> **Material to process**:
☆ ☆ ☆

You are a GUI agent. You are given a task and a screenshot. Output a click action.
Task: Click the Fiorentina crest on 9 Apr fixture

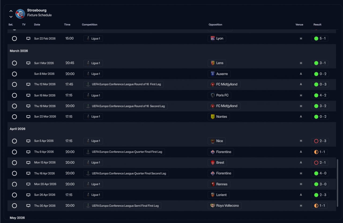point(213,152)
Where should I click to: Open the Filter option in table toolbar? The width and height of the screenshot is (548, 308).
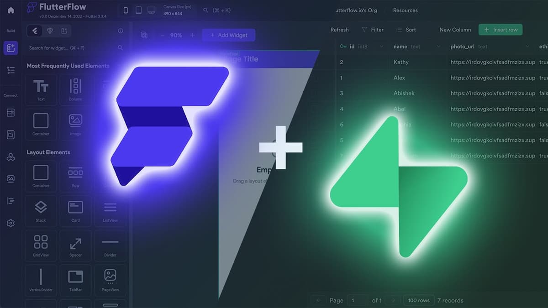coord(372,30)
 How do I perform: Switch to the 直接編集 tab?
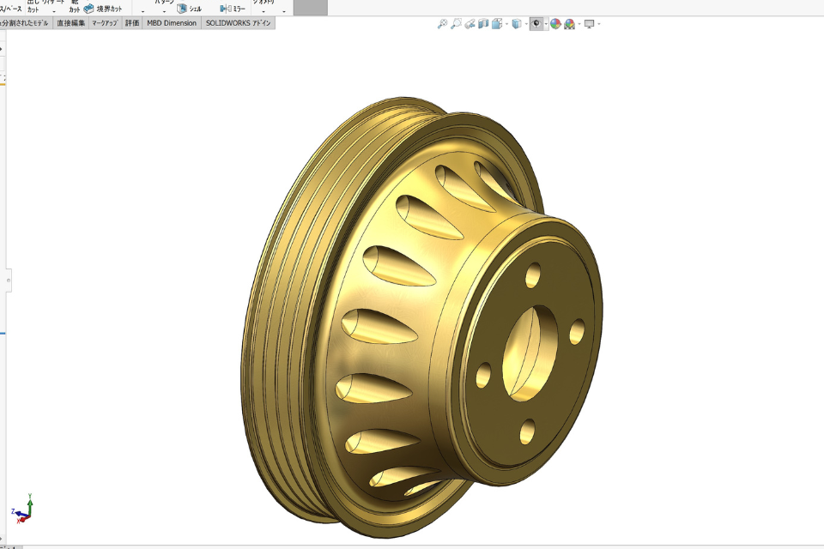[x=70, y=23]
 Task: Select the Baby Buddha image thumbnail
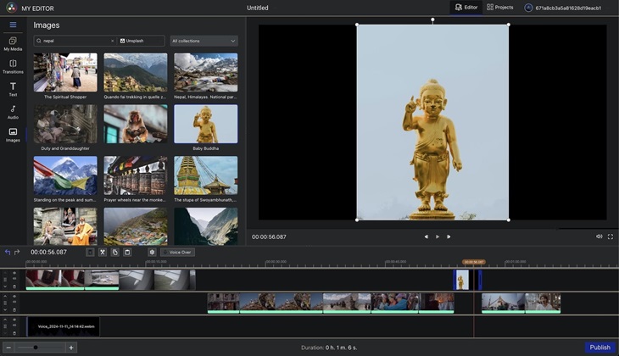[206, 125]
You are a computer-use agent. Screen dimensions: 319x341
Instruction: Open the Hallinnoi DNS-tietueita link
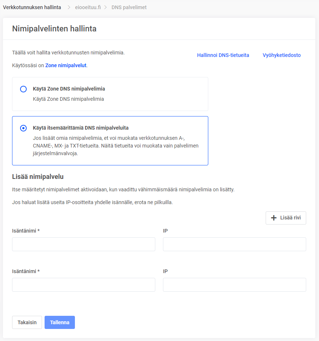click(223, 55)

☆ ☆ ☆

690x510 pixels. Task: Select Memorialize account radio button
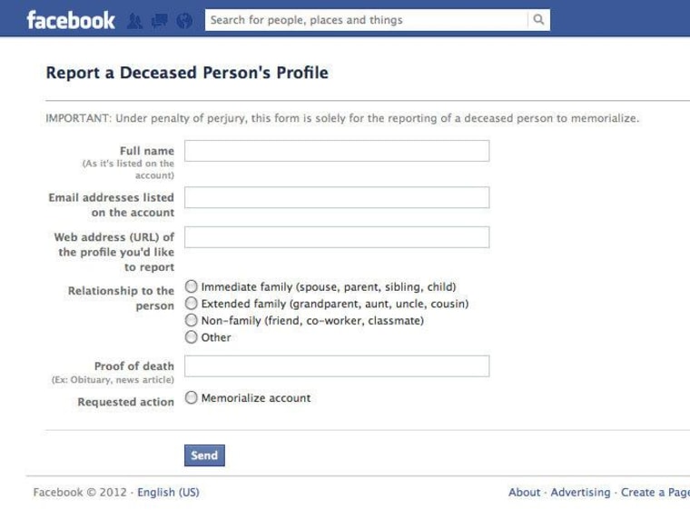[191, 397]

☆ ☆ ☆

> **Work required**: Copy each line of the records above that carries the word "agent".

> **Answer box**:
You are a GUI agent. You are given a task and a screenshot. Output a click action.
You are a computer-use agent. Screen dimensions: 319x341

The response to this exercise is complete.